[Records shown Boundary: Start]

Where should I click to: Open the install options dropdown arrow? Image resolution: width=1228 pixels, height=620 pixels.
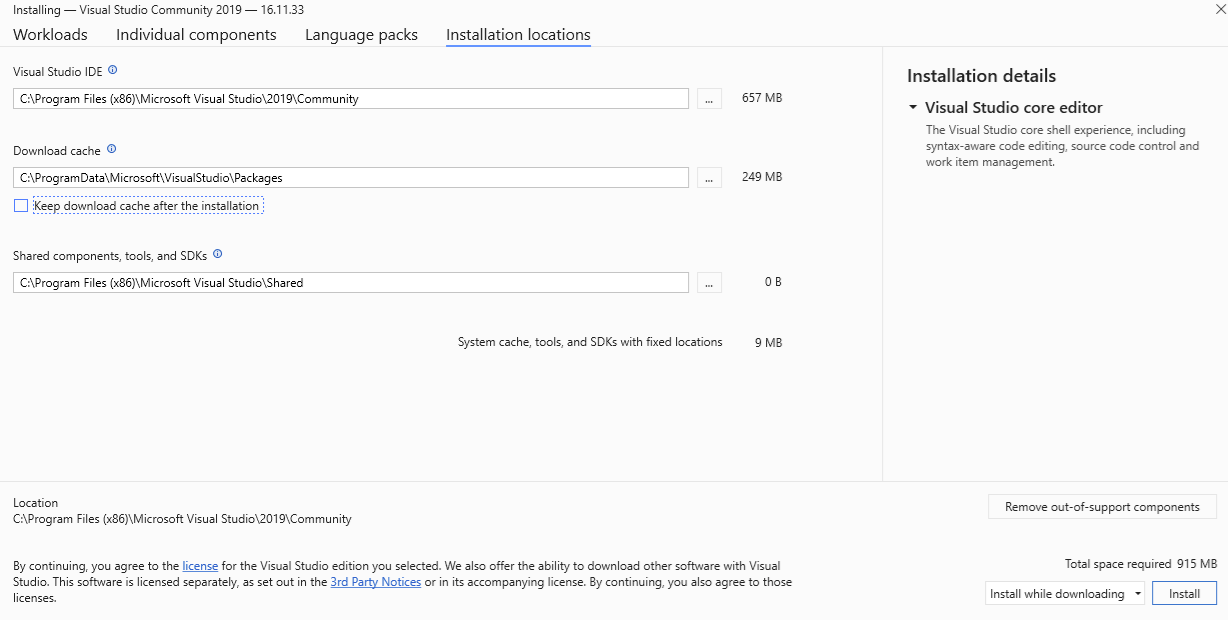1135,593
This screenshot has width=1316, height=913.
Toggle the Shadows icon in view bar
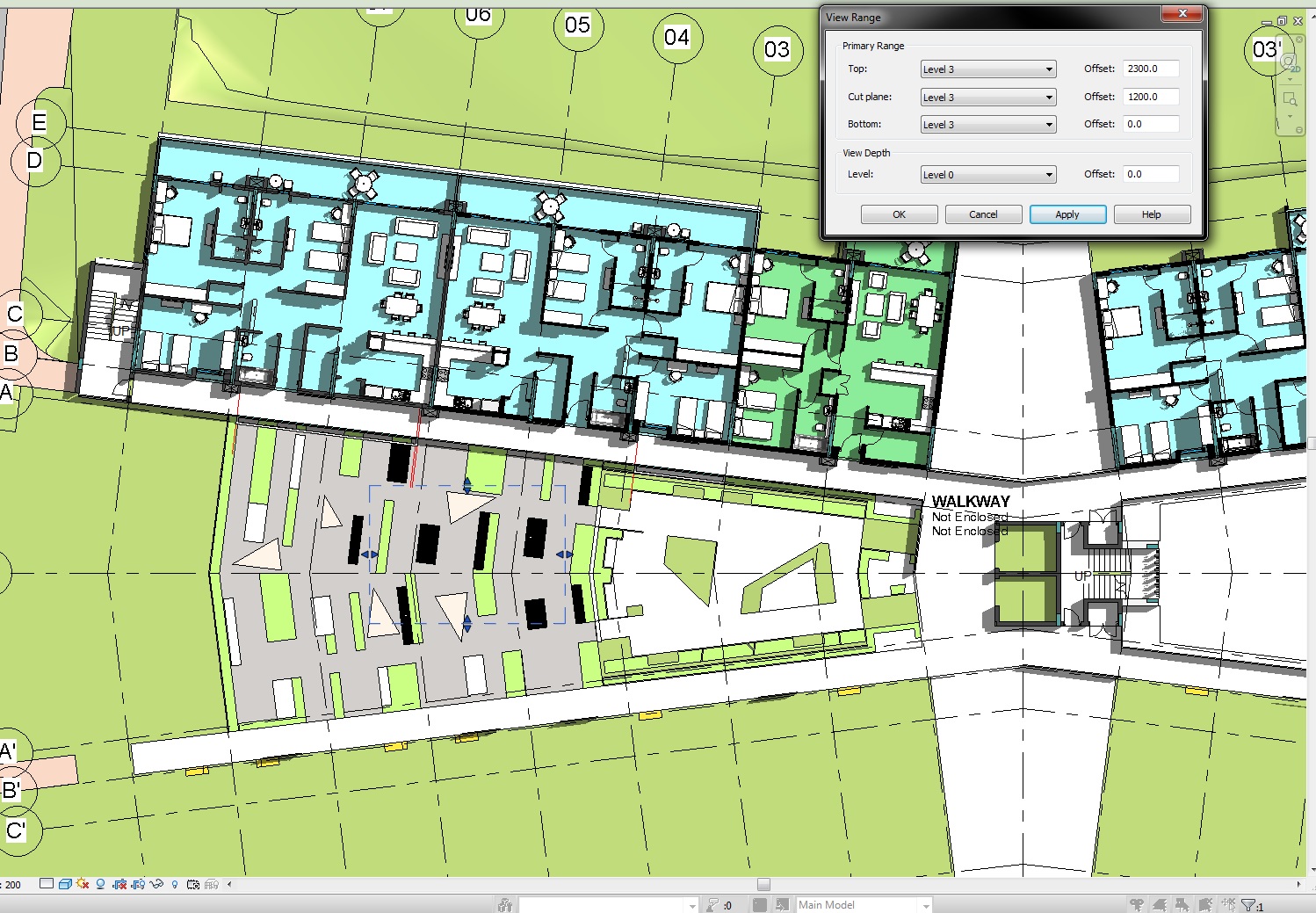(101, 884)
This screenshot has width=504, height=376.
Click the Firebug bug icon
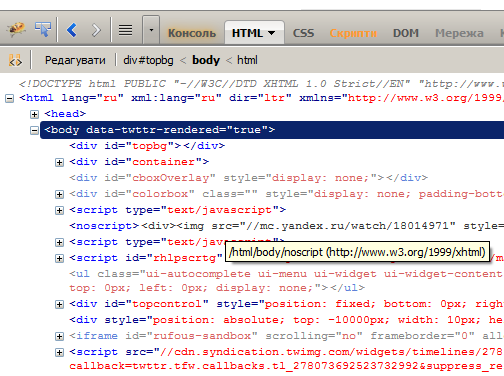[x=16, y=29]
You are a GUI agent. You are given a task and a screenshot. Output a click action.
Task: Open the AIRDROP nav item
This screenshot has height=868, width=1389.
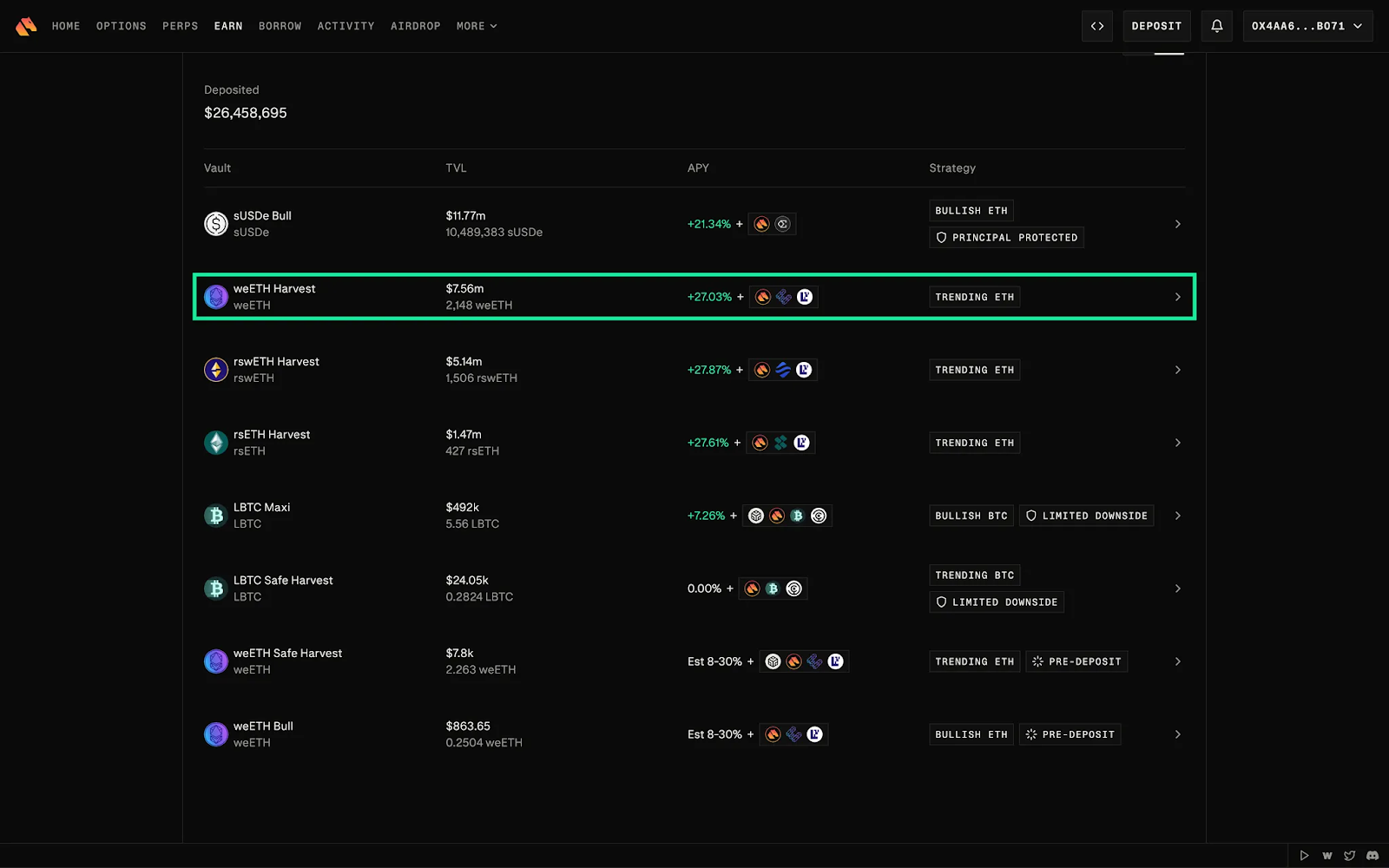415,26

[Records shown Boundary: End]

> [Task prompt] All lines from the one containing "Task: Open the AIRDROP nav item" to the last line of the records above, both included, need to be repeated word for word; omit the pictures.

> [Solution to this exercise]
Task: Open the AIRDROP nav item
This screenshot has height=868, width=1389.
415,26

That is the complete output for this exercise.